I’ve been part of countless numbers of discussions over the years with patients, physicians, and dermatology trainees as to whether the patient in question has lichen planoplaris of pseudopelade. There is often a great intensity of discussion around the subject. In formal dermatology rounds, physician can debate for extensive amounts of time as if the true answer will be found at the end of the spirited battle.

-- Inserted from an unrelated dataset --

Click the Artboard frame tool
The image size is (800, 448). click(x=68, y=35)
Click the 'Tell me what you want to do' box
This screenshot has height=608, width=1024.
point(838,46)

The reality is that PPB and LPP are distinct conditions. Microarray studies from 2010 showed this clearly. PPB is not just a type of LPP. Generally speaking the less scale and redness around hairs and the more atrophic the skin is - the more likely PPB will be given as a diagnosis. There are histological features too that differentiate these conditions - with PP typically showing a preserved elastic fiber network whereas LPP typically shows a destroyed elastic fiber network. Some physicians and reserachers even feel that PPB is so different from LPP that it should not even be called a scarring alopecia but rather should be called a permanent non scarring alopecia. This is subject to ongoing debate.
LPP or PPB: Leaving our Patients Confused
The active debate that physicians like to have between PPB and LPP often leaves patients confused. Discussions often go something like this;
“I went to see Dr. X and he said I don’t have Pseudopelade of Brocq and what I have is actually LPP”
“I went to see Dr. X and he said what I have is LPP”
Ending the Absurdity: Using the Term “Primary Lymphocytic Scarring Alopecia”
Sometimes, I refuse to use the terms PPB and LPP. These are usually patients with massive files and patients who have seen many physicians to date. These are the patients where 5 doctors have said LPP and 5 doctors have said PPB. These are the patients who are not getting better and what to know two things 1) What is the proper diagnosis and 2) what is the best treatment?
Many physicians fail to recogniize that there is not one LPP and there is not one PPB. It’s not a matter of selecting the right answer. There are probably 20 different presentations of LPP and 5-10 presentations of LPP. Debating over whether a patient has LPP or PPB is good for academic purposes and teaching and good for understanding potential treatments. But at the end of the day, what the patient in front of us has is a scarring alopecia that is caused in part by inflammatory cells called lymphocytes doing things they should not be doing.
In the present day, the treatments for PPB and LPP are the same!! The question that must be asked is what is the purpose of so much extensive debate when the treatments in the present day are the same. Topical steroids, steroid injections, doxycycline, retinoids, hydroxychloroquine, methotrexate are among the options. Physicians far too often spend far too long debating and one upping other colleagues with an attempt to present to the patient what they think the diagnosis is that we forget that the treatments for LPP and PPB are generally the same.
One can argue on an on as to the relevant merits of honing down the diagnosis. Knowing that a patient has LPP prompts one to ask about lichen planus of other areas. But nail, mucosal, vaginal symptoms should be asked of all our patients. Knowing that a patient has LPP might prompt one to screen for certain blood tests including thyroid abnormalities. But these same tests are still appropriate in a patient with presumed PPB.
As a clinician, it is helpful to practice in a manner that strives for accuracy. Accurate diagnosis are fundamental to practicing good medicine. But there are times where we can not always make accurate diagnoses because not everything is always so clear cut. In the case of LPP, and PPB there are classic presentations of these diseases and there are aytpical or non-classical presentations of these diseases. We should strive to recognize the classical cases and strive in these cases to give them the proper names (either LPP or PPB). However, there are other times were the efforts that go into pigeon holing our patients into certain disease categories only serves to remove us further from focusing on actually providing care to the patient. There are dozens of variants of LPP not one. There are many variants of PPB not one.
The term “primary lymphocytic scarring alopecia” serves us well in cases where pigeon holing and efforts to force a diagnosis just doesn’t work.